Ну вот и славно, Оксана чмокнула его в скулу, переоделась в легкомысленный халатик и, двигаясь легко, а улыбаясь превкушающе, стала накрывать на стол — рыба не рыба, икра не икра, «Метрополю» и не снилось. А сама между делом пожаловалась на судьбу — совсем достал ее чертов Царев, ну тот что бывший бэхээсэсник, которому Андрон еще по тыкве дал. Хоть его, падлу, из органов и выперли, а все равно гондон гондоном — стоит, гад, на фасаде, на территории Оксаны, а разбираться, ну чтоб по-человечески, не хочет, это де земля исполкома. Тьфу ты, мэрии, по-новой. А только тронь его — вони не оберешься, я мол инвалид, пенсионер эмвэде, ранен при исполнении. Мало ты ему, Андрюшенька, врезал тогда, ох мало.

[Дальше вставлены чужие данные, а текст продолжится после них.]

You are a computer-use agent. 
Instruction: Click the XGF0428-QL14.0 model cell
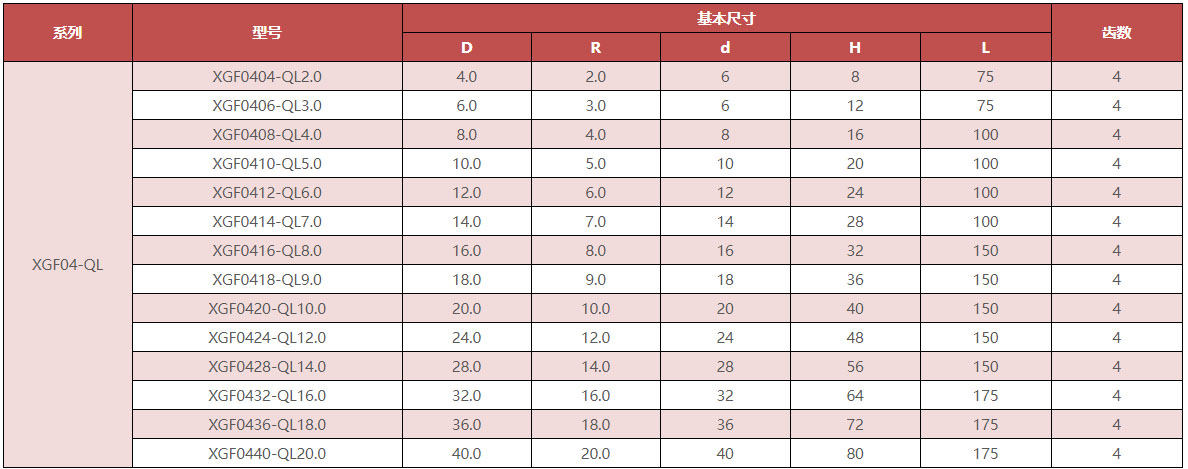(x=267, y=366)
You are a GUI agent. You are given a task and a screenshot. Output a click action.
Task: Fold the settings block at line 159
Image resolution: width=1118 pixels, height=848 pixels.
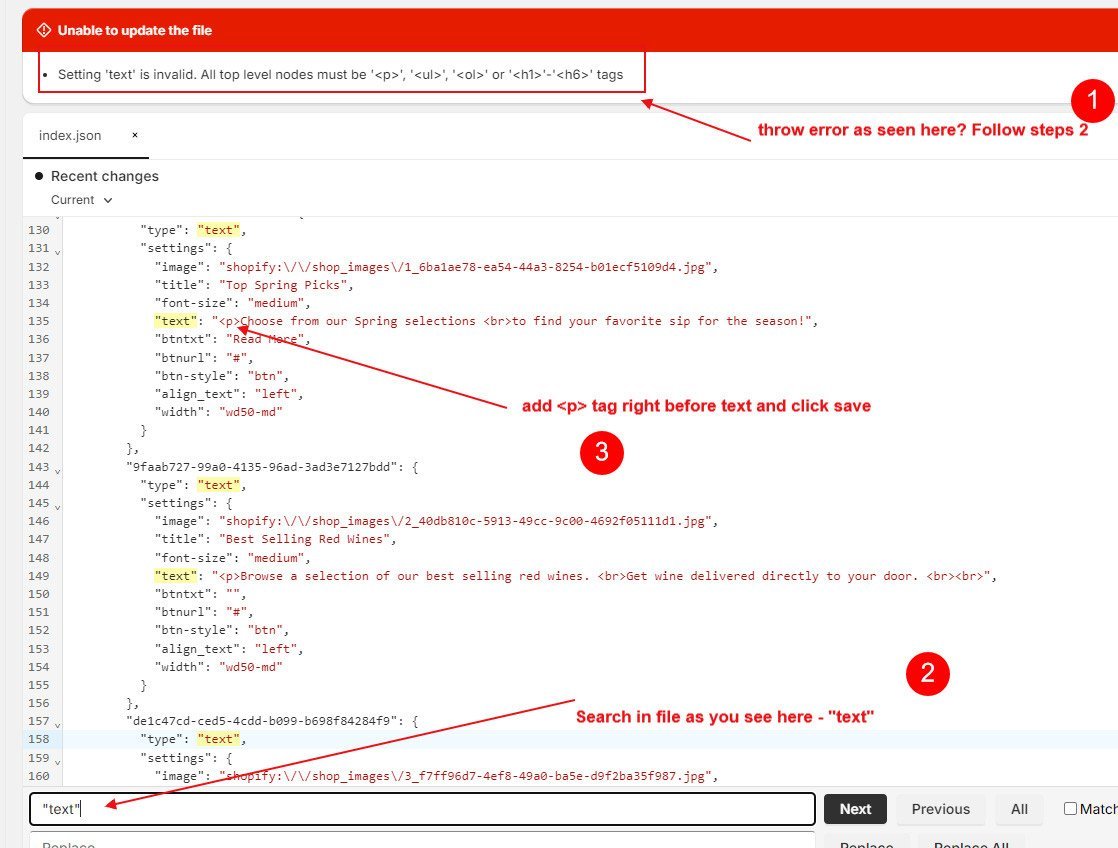[57, 759]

— Царев? — Андрон поперхнулся балыком, но все же сдюжил, проглотил. — На твоей земле?
— Ну да, я тебе, слава богу, не общагой — рынком командую, — Оксана выложила в миску огурчиков и повела кокетливо плечом. — Была я раньше лисичкой-сестричкой, а нынче Лисавета Патрикеевна. А Царев, он, паскуда, совсем не прост. Шерсть-то, которую он тогда снимал с шерстянников, отправлял не в закрома родины — налево пускал. А как из органов ушел, сразу лавку открыл. Целый магазин. И деньги гребет лопатой. А в районе у него все схвачено, и в ментуре, и в башне. Тьфу ты, в мэрии по-новому. Ну что, ты скучал по своей маленькой девочке?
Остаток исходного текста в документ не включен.